§ **Provided data**
* Start *

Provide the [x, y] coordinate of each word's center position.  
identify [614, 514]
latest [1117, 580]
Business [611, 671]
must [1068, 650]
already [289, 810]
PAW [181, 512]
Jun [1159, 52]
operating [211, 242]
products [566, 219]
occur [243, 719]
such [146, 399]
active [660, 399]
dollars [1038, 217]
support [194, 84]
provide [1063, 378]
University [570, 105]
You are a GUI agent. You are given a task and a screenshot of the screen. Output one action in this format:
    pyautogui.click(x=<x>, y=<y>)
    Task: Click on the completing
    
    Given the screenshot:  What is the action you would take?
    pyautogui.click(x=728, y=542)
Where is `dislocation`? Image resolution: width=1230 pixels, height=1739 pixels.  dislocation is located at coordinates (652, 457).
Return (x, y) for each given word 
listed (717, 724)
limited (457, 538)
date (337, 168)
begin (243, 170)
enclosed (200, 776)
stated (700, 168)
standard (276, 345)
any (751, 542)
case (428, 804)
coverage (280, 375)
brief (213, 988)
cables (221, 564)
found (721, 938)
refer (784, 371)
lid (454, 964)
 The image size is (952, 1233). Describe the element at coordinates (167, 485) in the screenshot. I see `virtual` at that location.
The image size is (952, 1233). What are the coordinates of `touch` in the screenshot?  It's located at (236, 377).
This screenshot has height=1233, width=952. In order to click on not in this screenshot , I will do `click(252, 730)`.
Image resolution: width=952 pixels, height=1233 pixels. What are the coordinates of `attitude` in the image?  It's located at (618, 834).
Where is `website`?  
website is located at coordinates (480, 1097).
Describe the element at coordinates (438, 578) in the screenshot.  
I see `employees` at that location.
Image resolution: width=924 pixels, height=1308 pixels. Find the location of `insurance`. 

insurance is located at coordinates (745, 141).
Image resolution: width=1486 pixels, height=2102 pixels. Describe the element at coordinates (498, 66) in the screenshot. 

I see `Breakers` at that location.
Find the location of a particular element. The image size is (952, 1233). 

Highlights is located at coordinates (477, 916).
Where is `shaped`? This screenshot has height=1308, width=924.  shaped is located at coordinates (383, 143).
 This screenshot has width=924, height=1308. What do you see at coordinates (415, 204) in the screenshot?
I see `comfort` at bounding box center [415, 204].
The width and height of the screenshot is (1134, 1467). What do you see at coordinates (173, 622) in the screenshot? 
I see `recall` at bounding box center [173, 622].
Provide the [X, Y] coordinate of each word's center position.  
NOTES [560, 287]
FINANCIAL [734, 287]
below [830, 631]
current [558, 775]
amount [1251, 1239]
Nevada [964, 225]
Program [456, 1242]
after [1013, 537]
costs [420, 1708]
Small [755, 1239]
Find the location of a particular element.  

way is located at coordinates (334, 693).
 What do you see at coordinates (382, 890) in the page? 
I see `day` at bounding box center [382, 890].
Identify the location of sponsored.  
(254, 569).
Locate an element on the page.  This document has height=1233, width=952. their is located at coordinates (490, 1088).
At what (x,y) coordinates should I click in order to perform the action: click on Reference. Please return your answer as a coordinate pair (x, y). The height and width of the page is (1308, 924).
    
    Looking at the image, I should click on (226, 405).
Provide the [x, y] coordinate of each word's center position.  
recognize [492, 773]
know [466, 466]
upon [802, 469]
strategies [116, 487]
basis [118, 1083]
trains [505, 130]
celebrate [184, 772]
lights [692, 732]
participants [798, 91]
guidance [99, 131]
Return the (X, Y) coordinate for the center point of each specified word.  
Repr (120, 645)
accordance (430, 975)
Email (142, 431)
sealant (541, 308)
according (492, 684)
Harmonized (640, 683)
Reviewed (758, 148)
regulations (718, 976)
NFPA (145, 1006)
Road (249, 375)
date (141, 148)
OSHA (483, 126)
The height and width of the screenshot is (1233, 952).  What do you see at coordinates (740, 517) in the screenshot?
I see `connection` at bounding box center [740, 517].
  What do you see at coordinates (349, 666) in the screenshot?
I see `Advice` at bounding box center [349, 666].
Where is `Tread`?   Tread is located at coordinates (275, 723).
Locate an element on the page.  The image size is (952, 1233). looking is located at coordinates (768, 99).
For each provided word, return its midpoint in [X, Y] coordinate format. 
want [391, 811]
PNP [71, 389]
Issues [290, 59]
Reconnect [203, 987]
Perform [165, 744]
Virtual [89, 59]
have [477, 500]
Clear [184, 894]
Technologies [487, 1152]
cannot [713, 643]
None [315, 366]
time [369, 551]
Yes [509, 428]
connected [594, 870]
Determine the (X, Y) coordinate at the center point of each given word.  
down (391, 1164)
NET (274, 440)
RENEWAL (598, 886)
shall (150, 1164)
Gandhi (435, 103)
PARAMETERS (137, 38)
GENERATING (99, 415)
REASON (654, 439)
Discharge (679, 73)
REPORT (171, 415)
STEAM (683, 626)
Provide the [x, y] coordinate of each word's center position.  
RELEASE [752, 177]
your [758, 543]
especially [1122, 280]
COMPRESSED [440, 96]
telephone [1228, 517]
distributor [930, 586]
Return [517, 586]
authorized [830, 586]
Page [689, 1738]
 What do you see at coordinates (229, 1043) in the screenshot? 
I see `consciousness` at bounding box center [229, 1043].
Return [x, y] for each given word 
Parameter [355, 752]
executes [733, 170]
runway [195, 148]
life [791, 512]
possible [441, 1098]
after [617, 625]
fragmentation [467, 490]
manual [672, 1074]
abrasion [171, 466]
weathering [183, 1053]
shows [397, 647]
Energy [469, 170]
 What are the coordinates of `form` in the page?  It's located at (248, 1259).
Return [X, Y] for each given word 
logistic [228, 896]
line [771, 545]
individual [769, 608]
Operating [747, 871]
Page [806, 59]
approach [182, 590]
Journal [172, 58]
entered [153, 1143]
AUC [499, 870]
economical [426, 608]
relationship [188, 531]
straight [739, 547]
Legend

* End *

§ **Task details**
Write out all of the lines above again, word for word and unchanged.

§ **Response to this task**
Provide the [x, y] coordinate of each word's center position.  
identify [614, 514]
latest [1117, 580]
Business [611, 671]
must [1068, 650]
already [289, 810]
PAW [181, 512]
Jun [1159, 52]
operating [211, 242]
products [566, 219]
occur [243, 719]
such [146, 399]
active [660, 399]
dollars [1038, 217]
support [194, 84]
provide [1063, 378]
University [570, 105]
You are a GUI agent. You are given a task and a screenshot of the screen. Output one action in this format:
    pyautogui.click(x=<x>, y=<y>)
    Task: Click on the completing
    
    Given the screenshot:  What is the action you would take?
    pyautogui.click(x=728, y=542)
Where is `dislocation`? Image resolution: width=1230 pixels, height=1739 pixels.  dislocation is located at coordinates (652, 457).
Return (x, y) for each given word 
listed (717, 724)
limited (457, 538)
date (337, 168)
begin (243, 170)
enclosed (200, 776)
stated (700, 168)
standard (276, 345)
any (751, 542)
case (428, 804)
coverage (280, 375)
brief (213, 988)
cables (221, 564)
found (721, 938)
refer (784, 371)
lid (454, 964)
 The image size is (952, 1233). Describe the element at coordinates (167, 485) in the screenshot. I see `virtual` at that location.
The image size is (952, 1233). What are the coordinates of `touch` in the screenshot?  It's located at (236, 377).
This screenshot has height=1233, width=952. In order to click on not in this screenshot , I will do `click(252, 730)`.
Image resolution: width=952 pixels, height=1233 pixels. What are the coordinates of `attitude` in the image?  It's located at (618, 834).
Where is `website`?  
website is located at coordinates (480, 1097).
Describe the element at coordinates (438, 578) in the screenshot.  
I see `employees` at that location.
Image resolution: width=924 pixels, height=1308 pixels. Find the location of `insurance`. 

insurance is located at coordinates (745, 141).
Image resolution: width=1486 pixels, height=2102 pixels. Describe the element at coordinates (498, 66) in the screenshot. 

I see `Breakers` at that location.
Find the location of a particular element. The image size is (952, 1233). 

Highlights is located at coordinates (477, 916).
Where is `shaped`? This screenshot has height=1308, width=924.  shaped is located at coordinates (383, 143).
 This screenshot has width=924, height=1308. What do you see at coordinates (415, 204) in the screenshot?
I see `comfort` at bounding box center [415, 204].
The width and height of the screenshot is (1134, 1467). What do you see at coordinates (173, 622) in the screenshot? 
I see `recall` at bounding box center [173, 622].
Provide the [X, Y] coordinate of each word's center position.  
NOTES [560, 287]
FINANCIAL [734, 287]
below [830, 631]
current [558, 775]
amount [1251, 1239]
Nevada [964, 225]
Program [456, 1242]
after [1013, 537]
costs [420, 1708]
Small [755, 1239]
Find the location of a particular element.  

way is located at coordinates (334, 693).
 What do you see at coordinates (382, 890) in the page? 
I see `day` at bounding box center [382, 890].
Identify the location of sponsored.  
(254, 569).
Locate an element on the page.  This document has height=1233, width=952. their is located at coordinates (490, 1088).
At what (x,y) coordinates should I click in order to perform the action: click on Reference. Please return your answer as a coordinate pair (x, y). The height and width of the page is (1308, 924).
    
    Looking at the image, I should click on (226, 405).
Provide the [x, y] coordinate of each word's center position.  
recognize [492, 773]
know [466, 466]
upon [802, 469]
strategies [116, 487]
basis [118, 1083]
trains [505, 130]
celebrate [184, 772]
lights [692, 732]
participants [798, 91]
guidance [99, 131]
Return the (X, Y) coordinate for the center point of each specified word.  
Repr (120, 645)
accordance (430, 975)
Email (142, 431)
sealant (541, 308)
according (492, 684)
Harmonized (640, 683)
Reviewed (758, 148)
regulations (718, 976)
NFPA (145, 1006)
Road (249, 375)
date (141, 148)
OSHA (483, 126)
The height and width of the screenshot is (1233, 952).  What do you see at coordinates (740, 517) in the screenshot?
I see `connection` at bounding box center [740, 517].
  What do you see at coordinates (349, 666) in the screenshot?
I see `Advice` at bounding box center [349, 666].
Where is `Tread`?   Tread is located at coordinates (275, 723).
Locate an element on the page.  The image size is (952, 1233). looking is located at coordinates (768, 99).
For each provided word, return its midpoint in [X, Y] coordinate format. 
want [391, 811]
PNP [71, 389]
Issues [290, 59]
Reconnect [203, 987]
Perform [165, 744]
Virtual [89, 59]
have [477, 500]
Clear [184, 894]
Technologies [487, 1152]
cannot [713, 643]
None [315, 366]
time [369, 551]
Yes [509, 428]
connected [594, 870]
Determine the (X, Y) coordinate at the center point of each given word.  
down (391, 1164)
NET (274, 440)
RENEWAL (598, 886)
shall (150, 1164)
Gandhi (435, 103)
PARAMETERS (137, 38)
GENERATING (99, 415)
REASON (654, 439)
Discharge (679, 73)
REPORT (171, 415)
STEAM (683, 626)
Provide the [x, y] coordinate of each word's center position.  
RELEASE [752, 177]
your [758, 543]
especially [1122, 280]
COMPRESSED [440, 96]
telephone [1228, 517]
distributor [930, 586]
Return [517, 586]
authorized [830, 586]
Page [689, 1738]
 What do you see at coordinates (229, 1043) in the screenshot? 
I see `consciousness` at bounding box center [229, 1043].
Return [x, y] for each given word 
Parameter [355, 752]
executes [733, 170]
runway [195, 148]
life [791, 512]
possible [441, 1098]
after [617, 625]
fragmentation [467, 490]
manual [672, 1074]
abrasion [171, 466]
weathering [183, 1053]
shows [397, 647]
Energy [469, 170]
 What are the coordinates of `form` in the page?  It's located at (248, 1259).
Return [X, Y] for each given word 
logistic [228, 896]
line [771, 545]
individual [769, 608]
Operating [747, 871]
Page [806, 59]
approach [182, 590]
Journal [172, 58]
entered [153, 1143]
AUC [499, 870]
economical [426, 608]
relationship [188, 531]
straight [739, 547]
Legend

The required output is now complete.